▶ **Source passage**
•••••
When is Anxiety Normal in Children? When Should You Get Help?
Sometimes, along the way, parents worry whether their youngster’s worries are just a passing dark cloud or something they should act upon.
It can be hard to know. Moms and Dads don’t want to overreact to their child’s emotional state, which can change like the weather in Washington. On the other hand, underreacting can be a mistake too! OMG! What’s a parent to do?
Many childhood concerns are developmental. It’s quite normal for young children (1-4 years old) to have periods where they may become very distressed when their parent leaves, or when they are dropped off somewhere.
The intensity of their reaction can be upsetting. Sometimes these episodes can be exacerbated by lack of parental consistency, a sudden disappearance of a parent (illness, long business trip, etc.), a geographic move, fatigue, or tension on the home front. These abrupt events can set off a spell of separation anxiety. What might be just a passing rain shower turns into a mighty thunderstorm!
Like many childhood behavioral storms, this too will pass. It’s important not to make too much fuss over their behavior. Gentle reassurance but firm limits are required. Don’t give in to their demands! I remember when my kids went to kindergarten (they had been in pre-school from an early age) and didn’t understand why so many children were crying when their moms dropped them off! Kindergarten and first grade teachers shoo the parents away. They know that once they leave, the kids will quickly settle down. There are also periods of “developmental instability” when children are incorporating new skills, abilities, and capacities. These periods can result in an outbreak of troublesome behavior. Ages three, six, nine, and early adolescence can be unstable times for children. The behavioral lightening during these ages can come and go quickly, and without much warning.
If you give into your child’s demands that you stay with them, you may be reinforcing their fear of separation. After all, maybe you’re sticking around for a good reason! Maybe there is something to be afraid of after all.
Sometimes, these episodes of anxiety can morph into full-fledged phobias. Fear of the dark, going to sleep, being alone at all, or other specific fears (My oldest daughter went through a phase where she cried whenever she saw a clown. My youngest daughter was fearful of dogs for several months). Generally, if parents don’t make too much of these fears, they will fade away on their own.
•••••
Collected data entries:
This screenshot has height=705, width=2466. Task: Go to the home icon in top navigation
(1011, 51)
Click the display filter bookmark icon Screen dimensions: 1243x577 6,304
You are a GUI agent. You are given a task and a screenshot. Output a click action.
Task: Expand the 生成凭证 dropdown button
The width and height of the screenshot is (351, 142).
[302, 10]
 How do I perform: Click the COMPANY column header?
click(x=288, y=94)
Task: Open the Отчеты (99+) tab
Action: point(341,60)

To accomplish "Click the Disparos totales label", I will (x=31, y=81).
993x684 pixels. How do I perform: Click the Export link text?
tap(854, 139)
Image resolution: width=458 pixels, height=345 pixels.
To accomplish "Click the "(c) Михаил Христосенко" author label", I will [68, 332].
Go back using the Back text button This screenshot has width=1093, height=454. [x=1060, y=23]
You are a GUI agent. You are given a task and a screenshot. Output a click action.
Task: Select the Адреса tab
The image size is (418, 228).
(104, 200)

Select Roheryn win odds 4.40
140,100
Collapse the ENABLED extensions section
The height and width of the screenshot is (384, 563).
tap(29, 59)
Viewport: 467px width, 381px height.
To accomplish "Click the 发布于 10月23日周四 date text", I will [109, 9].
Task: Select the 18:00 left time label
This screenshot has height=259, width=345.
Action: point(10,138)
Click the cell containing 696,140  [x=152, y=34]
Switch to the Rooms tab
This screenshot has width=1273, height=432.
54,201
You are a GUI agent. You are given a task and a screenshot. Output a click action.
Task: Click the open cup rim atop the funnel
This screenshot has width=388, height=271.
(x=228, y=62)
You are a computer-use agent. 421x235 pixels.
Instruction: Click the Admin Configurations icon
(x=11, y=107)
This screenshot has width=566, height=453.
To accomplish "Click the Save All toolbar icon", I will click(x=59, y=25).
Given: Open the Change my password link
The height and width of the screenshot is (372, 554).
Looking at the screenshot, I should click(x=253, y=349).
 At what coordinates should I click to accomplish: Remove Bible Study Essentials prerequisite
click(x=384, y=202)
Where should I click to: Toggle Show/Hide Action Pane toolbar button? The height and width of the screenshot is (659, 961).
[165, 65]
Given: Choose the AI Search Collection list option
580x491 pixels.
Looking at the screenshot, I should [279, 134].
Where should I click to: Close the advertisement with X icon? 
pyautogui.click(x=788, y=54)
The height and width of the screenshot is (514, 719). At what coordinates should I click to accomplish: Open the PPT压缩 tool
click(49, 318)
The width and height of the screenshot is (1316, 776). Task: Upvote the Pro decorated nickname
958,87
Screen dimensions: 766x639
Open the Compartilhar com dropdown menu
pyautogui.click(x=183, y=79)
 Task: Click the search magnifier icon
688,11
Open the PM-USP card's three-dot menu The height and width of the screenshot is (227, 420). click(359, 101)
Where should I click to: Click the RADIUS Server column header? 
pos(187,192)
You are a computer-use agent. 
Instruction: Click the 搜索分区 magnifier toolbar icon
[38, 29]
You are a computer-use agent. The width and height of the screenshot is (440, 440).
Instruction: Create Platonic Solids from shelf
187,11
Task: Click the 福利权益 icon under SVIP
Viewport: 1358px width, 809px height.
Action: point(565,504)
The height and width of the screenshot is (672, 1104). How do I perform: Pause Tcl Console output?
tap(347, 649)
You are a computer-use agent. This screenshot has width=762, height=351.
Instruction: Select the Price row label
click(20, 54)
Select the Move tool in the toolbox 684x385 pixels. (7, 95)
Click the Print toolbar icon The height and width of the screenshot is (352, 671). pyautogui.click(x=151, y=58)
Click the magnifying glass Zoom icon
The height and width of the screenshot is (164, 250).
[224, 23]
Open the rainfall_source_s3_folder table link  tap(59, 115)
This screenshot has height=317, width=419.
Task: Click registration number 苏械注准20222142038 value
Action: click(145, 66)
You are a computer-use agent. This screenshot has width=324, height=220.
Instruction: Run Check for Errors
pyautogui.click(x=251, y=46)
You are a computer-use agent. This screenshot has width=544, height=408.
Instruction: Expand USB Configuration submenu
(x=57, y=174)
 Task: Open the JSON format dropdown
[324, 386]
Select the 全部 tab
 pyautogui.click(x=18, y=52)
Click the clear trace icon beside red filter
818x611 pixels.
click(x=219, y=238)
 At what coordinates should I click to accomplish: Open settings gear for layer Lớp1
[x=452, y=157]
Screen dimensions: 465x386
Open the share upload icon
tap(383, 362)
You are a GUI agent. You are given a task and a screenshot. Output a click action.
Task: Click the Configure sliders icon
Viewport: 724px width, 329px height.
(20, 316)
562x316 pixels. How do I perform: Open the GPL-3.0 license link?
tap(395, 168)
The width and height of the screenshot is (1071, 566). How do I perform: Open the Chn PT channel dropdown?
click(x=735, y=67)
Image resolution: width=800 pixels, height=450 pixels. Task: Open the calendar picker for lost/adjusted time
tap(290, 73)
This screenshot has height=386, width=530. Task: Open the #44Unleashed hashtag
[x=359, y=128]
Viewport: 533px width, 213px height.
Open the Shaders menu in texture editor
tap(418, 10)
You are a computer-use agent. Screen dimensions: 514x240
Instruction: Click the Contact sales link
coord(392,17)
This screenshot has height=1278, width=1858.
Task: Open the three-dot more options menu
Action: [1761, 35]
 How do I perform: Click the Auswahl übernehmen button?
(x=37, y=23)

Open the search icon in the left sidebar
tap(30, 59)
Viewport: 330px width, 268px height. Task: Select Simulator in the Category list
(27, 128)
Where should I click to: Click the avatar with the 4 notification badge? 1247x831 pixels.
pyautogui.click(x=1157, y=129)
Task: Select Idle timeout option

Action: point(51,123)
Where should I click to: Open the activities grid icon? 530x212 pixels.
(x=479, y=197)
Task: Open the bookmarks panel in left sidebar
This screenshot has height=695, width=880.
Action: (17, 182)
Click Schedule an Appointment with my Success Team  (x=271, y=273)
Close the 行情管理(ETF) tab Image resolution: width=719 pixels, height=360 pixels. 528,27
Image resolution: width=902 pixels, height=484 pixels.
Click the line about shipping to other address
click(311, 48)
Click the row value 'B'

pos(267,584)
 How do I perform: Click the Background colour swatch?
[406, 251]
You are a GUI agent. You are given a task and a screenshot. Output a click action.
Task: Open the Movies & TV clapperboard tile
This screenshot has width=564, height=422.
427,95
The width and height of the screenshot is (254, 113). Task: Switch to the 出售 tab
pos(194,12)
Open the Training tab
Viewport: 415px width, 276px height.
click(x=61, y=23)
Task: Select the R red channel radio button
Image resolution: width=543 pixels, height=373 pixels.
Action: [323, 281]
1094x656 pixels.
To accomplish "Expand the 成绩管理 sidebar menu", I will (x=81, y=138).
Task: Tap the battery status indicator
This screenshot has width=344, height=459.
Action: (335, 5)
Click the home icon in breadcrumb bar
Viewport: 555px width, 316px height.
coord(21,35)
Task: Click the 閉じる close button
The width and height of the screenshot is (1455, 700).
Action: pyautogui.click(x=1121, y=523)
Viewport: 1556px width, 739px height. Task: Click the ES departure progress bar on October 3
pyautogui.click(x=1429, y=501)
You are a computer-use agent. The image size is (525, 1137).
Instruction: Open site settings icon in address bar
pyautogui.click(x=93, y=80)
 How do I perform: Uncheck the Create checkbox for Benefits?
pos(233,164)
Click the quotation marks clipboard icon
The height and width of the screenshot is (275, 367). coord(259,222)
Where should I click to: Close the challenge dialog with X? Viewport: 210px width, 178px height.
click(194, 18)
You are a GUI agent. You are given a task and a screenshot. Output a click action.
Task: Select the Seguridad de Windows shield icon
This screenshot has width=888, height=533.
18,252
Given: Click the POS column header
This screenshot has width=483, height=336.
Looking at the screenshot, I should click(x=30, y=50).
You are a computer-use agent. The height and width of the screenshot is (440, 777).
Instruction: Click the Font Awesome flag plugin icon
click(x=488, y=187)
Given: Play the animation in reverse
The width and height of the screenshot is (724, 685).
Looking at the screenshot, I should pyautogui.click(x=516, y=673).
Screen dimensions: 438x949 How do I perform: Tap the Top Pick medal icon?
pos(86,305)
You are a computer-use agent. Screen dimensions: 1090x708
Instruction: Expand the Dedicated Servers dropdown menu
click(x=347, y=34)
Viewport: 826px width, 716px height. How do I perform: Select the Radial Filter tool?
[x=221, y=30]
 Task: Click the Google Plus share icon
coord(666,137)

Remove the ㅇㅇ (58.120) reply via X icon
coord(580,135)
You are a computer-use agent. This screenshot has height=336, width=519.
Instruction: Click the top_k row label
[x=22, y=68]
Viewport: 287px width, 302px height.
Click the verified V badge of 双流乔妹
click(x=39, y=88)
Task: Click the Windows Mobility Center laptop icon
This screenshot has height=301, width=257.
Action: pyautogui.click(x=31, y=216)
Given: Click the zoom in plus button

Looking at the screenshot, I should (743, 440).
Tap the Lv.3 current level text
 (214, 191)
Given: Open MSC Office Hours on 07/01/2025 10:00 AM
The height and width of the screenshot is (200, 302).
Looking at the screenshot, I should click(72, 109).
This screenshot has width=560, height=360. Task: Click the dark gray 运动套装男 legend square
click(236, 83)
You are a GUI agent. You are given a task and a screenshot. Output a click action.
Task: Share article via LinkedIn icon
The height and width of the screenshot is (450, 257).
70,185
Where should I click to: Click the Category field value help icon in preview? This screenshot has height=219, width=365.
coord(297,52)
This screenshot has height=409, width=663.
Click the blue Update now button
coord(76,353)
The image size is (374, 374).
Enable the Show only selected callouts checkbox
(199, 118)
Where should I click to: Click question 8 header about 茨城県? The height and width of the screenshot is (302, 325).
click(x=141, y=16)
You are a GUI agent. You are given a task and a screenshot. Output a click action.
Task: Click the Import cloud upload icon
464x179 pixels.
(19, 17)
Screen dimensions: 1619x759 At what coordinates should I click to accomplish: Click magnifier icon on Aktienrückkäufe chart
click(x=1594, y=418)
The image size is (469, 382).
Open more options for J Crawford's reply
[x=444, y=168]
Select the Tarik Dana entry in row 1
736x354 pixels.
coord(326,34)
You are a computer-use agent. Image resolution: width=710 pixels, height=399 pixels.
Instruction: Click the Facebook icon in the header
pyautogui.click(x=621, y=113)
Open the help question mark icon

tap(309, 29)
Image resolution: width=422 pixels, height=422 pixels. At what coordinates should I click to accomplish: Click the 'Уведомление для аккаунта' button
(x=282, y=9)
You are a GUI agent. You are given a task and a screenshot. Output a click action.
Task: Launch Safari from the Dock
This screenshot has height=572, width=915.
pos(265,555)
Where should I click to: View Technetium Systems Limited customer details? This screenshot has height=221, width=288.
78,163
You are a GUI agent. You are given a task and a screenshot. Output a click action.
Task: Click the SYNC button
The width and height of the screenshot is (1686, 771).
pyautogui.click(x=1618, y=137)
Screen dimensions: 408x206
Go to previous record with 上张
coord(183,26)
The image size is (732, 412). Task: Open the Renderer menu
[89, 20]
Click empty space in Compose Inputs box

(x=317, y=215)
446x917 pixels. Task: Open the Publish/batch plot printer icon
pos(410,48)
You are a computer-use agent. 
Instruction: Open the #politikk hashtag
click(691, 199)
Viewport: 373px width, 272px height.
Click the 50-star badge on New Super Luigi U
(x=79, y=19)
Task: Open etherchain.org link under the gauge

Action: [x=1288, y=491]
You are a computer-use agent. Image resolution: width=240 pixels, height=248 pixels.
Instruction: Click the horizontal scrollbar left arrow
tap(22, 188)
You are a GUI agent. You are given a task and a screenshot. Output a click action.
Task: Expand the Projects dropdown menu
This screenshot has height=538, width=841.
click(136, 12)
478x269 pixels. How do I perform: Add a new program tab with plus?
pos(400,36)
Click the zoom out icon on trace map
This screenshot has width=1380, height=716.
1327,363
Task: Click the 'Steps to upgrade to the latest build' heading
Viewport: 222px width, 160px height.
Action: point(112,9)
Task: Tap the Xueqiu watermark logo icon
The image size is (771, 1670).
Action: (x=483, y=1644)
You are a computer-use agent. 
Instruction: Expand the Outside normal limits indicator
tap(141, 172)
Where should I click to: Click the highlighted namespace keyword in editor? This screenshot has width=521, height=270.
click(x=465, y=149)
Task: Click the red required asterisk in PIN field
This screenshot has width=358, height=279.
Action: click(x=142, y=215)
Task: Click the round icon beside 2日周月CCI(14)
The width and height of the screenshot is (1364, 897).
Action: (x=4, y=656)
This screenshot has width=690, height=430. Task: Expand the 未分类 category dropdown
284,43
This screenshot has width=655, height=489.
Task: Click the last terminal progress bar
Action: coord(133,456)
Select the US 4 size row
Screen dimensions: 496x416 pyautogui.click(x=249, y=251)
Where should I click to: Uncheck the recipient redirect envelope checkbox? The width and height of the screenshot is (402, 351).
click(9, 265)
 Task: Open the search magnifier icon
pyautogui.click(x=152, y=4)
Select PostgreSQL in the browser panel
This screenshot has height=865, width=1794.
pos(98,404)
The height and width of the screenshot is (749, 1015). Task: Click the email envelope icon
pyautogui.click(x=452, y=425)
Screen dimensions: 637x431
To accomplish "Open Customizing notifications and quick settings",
•••••
▶ **Action item**
Answer these questions from the passage on childhood anxiety:
1. What age range is given for young children who may become very distressed when a parent leaves?
2. Which ages are named as unstable times for children?
3. What was the writer's youngest daughter fearful of for several months?
This data was drawn from a source separate from the passage.

▶ **Solution for this task**
1. 1-4 years old
2. Three, six, nine, and early adolescence
3. Dogs